> _SET TASK_
Reproduce, character for character, everything in the listing from the line containing "Select the Fit Page view icon" down to the line containing "point(334,68)", including both of those lines.

> _MATERIAL SUPPLIED_

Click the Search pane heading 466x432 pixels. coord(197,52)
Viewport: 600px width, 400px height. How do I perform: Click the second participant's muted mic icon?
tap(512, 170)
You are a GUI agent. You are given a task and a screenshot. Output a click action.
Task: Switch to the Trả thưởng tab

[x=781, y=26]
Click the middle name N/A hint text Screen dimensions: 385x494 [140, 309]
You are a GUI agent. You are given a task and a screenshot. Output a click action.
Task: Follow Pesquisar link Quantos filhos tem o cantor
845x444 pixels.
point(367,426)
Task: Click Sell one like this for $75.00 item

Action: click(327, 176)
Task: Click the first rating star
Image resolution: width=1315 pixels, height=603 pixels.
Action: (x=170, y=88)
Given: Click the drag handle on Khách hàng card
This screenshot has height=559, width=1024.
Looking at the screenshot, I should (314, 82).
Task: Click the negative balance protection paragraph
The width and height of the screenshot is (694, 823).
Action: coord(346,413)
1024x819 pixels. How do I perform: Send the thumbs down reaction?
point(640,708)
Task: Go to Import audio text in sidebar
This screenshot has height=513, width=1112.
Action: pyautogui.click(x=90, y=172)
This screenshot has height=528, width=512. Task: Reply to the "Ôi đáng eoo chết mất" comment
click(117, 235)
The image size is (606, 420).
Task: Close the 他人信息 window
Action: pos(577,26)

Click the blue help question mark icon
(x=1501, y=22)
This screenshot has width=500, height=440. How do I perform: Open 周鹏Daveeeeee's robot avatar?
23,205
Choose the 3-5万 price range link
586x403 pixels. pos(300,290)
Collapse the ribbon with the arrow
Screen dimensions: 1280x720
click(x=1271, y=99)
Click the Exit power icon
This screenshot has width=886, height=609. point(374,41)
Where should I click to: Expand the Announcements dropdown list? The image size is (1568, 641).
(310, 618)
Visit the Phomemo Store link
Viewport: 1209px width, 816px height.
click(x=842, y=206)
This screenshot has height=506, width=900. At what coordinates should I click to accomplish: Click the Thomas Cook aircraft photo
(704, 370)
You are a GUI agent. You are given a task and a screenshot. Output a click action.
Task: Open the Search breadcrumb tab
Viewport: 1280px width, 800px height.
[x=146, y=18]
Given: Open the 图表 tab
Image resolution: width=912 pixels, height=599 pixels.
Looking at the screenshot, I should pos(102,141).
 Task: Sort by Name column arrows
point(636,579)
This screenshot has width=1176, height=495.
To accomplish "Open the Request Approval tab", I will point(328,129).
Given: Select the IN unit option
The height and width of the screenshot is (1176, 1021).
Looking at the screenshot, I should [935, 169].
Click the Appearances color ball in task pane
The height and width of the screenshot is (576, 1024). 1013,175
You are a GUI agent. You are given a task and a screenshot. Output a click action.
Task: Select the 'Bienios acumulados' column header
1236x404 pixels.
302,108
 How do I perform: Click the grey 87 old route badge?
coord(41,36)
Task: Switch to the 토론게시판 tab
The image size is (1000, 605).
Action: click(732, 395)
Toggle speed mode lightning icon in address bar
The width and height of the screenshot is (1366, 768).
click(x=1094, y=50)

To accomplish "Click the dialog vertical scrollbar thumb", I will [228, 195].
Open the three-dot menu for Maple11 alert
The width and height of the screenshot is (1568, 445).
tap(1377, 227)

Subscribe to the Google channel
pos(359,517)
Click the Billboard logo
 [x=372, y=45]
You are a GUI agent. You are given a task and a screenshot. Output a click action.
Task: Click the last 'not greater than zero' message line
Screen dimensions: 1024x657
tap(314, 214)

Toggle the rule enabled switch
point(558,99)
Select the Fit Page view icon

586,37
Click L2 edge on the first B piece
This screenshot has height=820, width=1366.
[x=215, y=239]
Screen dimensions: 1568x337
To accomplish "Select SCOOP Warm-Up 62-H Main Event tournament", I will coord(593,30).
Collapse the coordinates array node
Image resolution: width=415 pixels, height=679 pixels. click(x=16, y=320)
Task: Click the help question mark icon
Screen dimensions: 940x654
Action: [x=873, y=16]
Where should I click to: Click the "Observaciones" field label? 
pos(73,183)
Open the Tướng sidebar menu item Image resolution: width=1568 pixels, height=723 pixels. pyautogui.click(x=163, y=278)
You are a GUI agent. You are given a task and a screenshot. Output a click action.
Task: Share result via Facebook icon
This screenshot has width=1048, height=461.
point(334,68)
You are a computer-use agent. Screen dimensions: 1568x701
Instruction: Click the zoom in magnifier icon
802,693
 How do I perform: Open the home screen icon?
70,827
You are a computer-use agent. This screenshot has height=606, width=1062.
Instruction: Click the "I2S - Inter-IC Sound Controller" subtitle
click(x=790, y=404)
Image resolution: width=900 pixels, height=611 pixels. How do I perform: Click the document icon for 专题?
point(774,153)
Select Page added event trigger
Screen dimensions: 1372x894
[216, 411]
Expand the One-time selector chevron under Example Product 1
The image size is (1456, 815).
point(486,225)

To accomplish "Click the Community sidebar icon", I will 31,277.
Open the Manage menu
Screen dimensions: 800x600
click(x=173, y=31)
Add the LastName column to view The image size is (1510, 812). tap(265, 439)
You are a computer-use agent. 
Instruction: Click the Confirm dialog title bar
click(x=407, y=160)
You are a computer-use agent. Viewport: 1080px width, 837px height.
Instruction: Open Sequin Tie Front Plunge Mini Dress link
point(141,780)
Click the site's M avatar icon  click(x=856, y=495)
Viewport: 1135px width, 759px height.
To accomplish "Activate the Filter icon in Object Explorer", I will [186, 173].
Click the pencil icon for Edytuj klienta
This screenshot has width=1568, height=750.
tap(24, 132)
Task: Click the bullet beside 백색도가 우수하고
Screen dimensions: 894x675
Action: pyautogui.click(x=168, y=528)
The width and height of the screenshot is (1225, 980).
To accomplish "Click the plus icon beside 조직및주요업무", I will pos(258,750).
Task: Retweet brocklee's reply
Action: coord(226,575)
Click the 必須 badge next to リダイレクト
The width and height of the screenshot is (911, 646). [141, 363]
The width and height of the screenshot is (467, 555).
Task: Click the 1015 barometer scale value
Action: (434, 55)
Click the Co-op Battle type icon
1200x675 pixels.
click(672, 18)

> _CORRECT RESULT_
Select the Fit Page view icon

586,37
Click L2 edge on the first B piece
This screenshot has height=820, width=1366.
[x=215, y=239]
Screen dimensions: 1568x337
To accomplish "Select SCOOP Warm-Up 62-H Main Event tournament", I will coord(593,30).
Collapse the coordinates array node
Image resolution: width=415 pixels, height=679 pixels. click(x=16, y=320)
Task: Click the help question mark icon
Screen dimensions: 940x654
Action: [x=873, y=16]
Where should I click to: Click the "Observaciones" field label? 
pos(73,183)
Open the Tướng sidebar menu item Image resolution: width=1568 pixels, height=723 pixels. pyautogui.click(x=163, y=278)
You are a GUI agent. You are given a task and a screenshot. Output a click action.
Task: Share result via Facebook icon
This screenshot has width=1048, height=461.
point(334,68)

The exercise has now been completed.